### Records provided

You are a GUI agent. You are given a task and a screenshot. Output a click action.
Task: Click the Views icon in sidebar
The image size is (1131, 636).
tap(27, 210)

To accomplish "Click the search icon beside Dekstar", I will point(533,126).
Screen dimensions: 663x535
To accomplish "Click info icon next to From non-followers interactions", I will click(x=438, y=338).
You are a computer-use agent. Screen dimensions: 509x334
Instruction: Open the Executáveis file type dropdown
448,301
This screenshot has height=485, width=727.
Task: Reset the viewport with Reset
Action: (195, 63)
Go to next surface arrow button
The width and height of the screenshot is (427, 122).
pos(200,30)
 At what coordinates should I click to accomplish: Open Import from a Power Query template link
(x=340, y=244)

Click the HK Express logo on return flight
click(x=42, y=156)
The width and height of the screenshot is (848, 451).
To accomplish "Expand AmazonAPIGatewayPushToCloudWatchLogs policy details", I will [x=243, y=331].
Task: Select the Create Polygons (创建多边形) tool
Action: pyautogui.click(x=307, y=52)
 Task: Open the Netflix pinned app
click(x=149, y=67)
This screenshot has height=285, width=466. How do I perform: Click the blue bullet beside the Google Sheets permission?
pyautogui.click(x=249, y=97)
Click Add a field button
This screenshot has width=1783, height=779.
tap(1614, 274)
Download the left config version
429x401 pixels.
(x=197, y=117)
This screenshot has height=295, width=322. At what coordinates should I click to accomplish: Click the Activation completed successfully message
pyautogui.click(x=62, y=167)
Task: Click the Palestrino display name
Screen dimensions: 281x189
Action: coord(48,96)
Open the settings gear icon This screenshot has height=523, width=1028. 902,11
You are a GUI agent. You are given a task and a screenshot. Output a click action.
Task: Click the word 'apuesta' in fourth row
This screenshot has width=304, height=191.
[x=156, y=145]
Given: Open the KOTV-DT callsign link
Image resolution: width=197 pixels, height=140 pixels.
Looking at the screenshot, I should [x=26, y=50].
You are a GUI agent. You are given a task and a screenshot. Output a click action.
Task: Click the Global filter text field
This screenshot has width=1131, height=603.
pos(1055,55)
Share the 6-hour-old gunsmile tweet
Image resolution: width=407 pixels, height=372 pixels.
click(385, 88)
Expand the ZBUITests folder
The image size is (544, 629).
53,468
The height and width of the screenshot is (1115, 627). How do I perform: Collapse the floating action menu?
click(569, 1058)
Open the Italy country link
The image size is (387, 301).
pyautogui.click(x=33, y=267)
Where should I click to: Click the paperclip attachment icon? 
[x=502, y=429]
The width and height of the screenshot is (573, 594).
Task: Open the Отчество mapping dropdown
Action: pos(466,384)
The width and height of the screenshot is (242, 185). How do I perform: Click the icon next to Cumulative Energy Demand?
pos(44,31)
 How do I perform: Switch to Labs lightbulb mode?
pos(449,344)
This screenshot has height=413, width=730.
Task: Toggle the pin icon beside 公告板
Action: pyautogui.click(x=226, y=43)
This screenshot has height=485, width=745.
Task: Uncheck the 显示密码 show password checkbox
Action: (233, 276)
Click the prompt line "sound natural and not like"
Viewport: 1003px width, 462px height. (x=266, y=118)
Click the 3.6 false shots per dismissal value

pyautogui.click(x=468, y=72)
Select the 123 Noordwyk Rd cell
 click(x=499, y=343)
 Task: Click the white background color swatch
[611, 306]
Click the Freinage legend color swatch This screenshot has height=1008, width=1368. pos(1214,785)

######

◆ **Task brief**
Taking the entries above, restate exactly those lines that fall between the line with "At what coordinates should I click to accomplish: Open" and the line with "The width and height of the screenshot is (848, 451).", keeping both of those lines too.

◆ **Result of the exercise**
 At what coordinates should I click to accomplish: Open Import from a Power Query template link
(x=340, y=244)

Click the HK Express logo on return flight
click(x=42, y=156)
The width and height of the screenshot is (848, 451).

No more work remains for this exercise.